**Texto mostrado:**
::::::::::

La lectora, magistrada de guardia, describe una cita de reconocimiento judicial mientras la médica forense certificaba la muerte de su madre

Ilustración de Denís Galocha
Ilustración de Denís Galocha

EL PAÍS publica una selección de las historias personales enviadas por los lectores sobre la pandemia. Cientos han respondido con sus relatos y experiencias a la invitación de la redacción.

24 de abril, 10 a. m. Como magistrada del juzgado de guardia en servicios esenciales, de internamientos psiquiátricos involuntarios de Vigo, acababa de acordar con el médico forense y con el psiquiatra de la Unidad de Agudos del hospital Álvaro Cunqueiro realizar a las 11.00 y por medio de vídeo-WhatsApp el preceptivo reconocimiento judicial a las cinco personas que, contra su voluntad, habían sido ingresadas en dicho hospital en las últimas 48 horas.

No se preveía que mi madre se fuese a morir tan pronto. Yo estaba con ella en su residencia cuando ocurrió. Eran las 10.30 de ese día. No cuento qué pasó ni lo que sentí porque no viene al caso. Solo que la cubrí con su impecable sábana blanca bordada.

Dieron las 11.00 y el plazo se cumplió. Sonó el teléfono. En vídeo-audio, protegida hasta los dientes frente a la covid-19, bloqueada por los acontecimientos y sin que se me hubiera ocurrido solicitar mi reemplazo me puse, casi de forma automática, al habla con los pacientes y con sus responsables sanitarios. Uno a uno, los fui entrevistando como si no me hubiese pasado nada.

Una fotografía de la madre de María Dolores Galovart.
Una fotografía de la madre de María Dolores Galovart.

::::::::::

**Entradas del conjunto de datos:**

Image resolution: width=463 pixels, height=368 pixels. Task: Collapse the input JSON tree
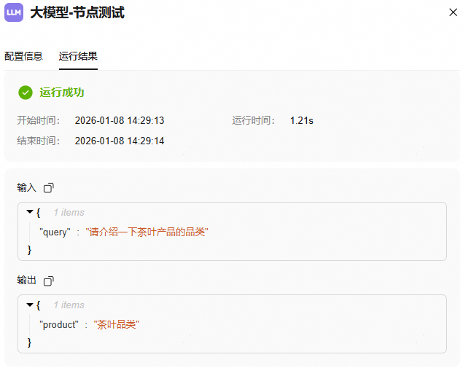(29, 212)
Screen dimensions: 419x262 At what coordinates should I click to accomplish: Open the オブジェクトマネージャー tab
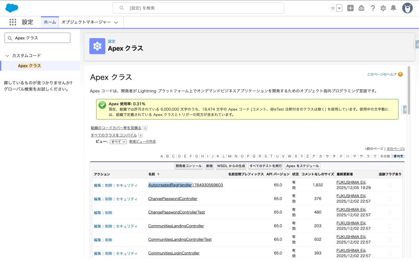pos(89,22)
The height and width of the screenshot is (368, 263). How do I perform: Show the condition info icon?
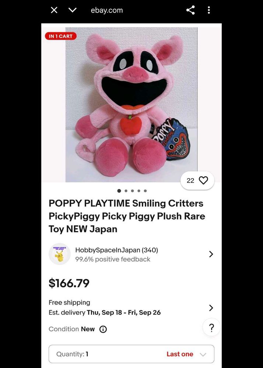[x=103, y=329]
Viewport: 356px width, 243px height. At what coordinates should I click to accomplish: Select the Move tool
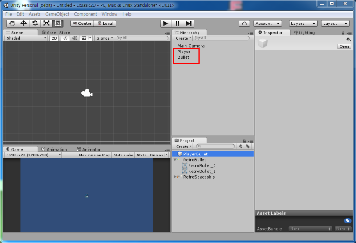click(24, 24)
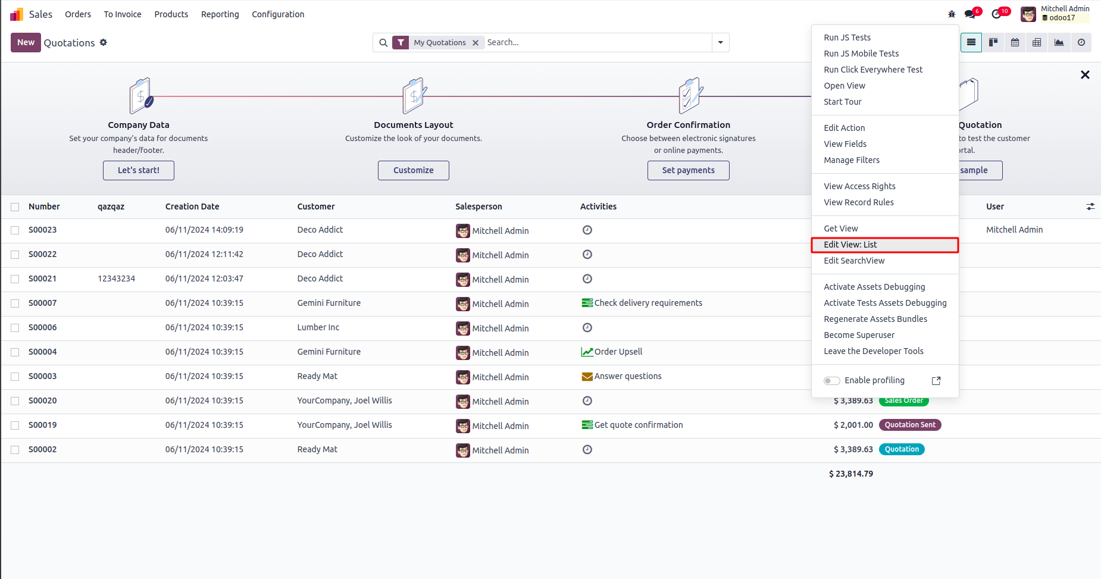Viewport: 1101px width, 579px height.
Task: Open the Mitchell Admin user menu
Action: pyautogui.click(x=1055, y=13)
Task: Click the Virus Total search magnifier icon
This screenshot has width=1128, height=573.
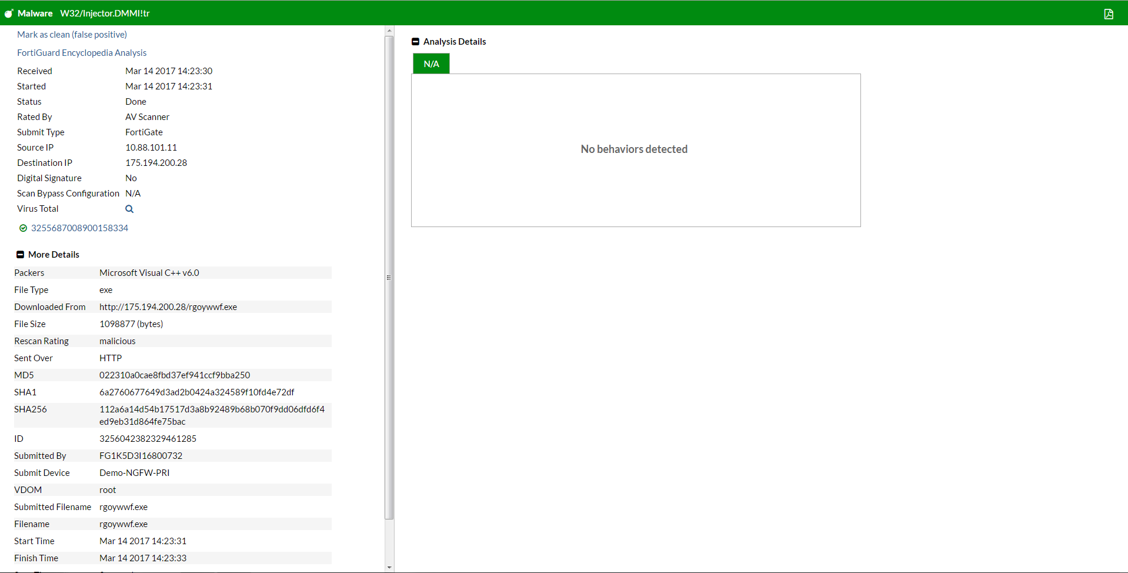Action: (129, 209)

::::::::::

**Tu tarea:** Prosigue el relato de la magistrada de guardia desde su última frase. Los datos no tienen ninguna relación con el relato de la magistrada de guardia.

**Respuesta:**
“Ahora, señoría, si le parece, pasamos al siguiente enfermo. Verá. Este señor hizo un intento autolítico y sigue muy deprimido. Es necesario continuar con el tratamiento”. “Le pongo al paciente”.

En esta situación, con el interno delante de la cámara de mi móvil y ya empezando mi presentación, tocaron a la puerta de la habitación. Era la médica forense que venía a certificar el fallecimiento. Entró, contempló la escena, nos miramos, nada le expliqué, nada me preguntó y nada me dijo. Solo sus ojos delataron estupor y pena. Transcurrido un largo silencio cómplice, cada una continuó con lo suyo, con su trabajo.

“Bueno, como le decía al principio, esta joven fue ingresada de urgencia porque tuvo un episodio psicótico. Es menor de edad. Sus padres no entienden nada y no se separan de ella”. “Ven, Alejandra, acércate al móvil que quieren hablar contigo”.

“Buenos días Alejandra. Soy la juez. Solo quiero saber cómo te encuentras y que me digas por qué estás ahí. Tengo que comprobar si fue necesario tu ingreso y si tengo que autorizarlo y mantenerlo”. “Tú qué dices ?”. “Pues que no sé qué me pasó. Solo quiero irme a casa”.

Mientras tanto, en medio de aquel frenesí, allí, a mi lado, mi madre descansaba. Estaba acostumbrada a lo imprevisible. Por eso, seguro que no le importó lo que estaba haciendo y que, como en muchas ocasiones, me dijo: “No te preocupes por mí, haz lo que tengas que hacer”. Fue su último apoyo.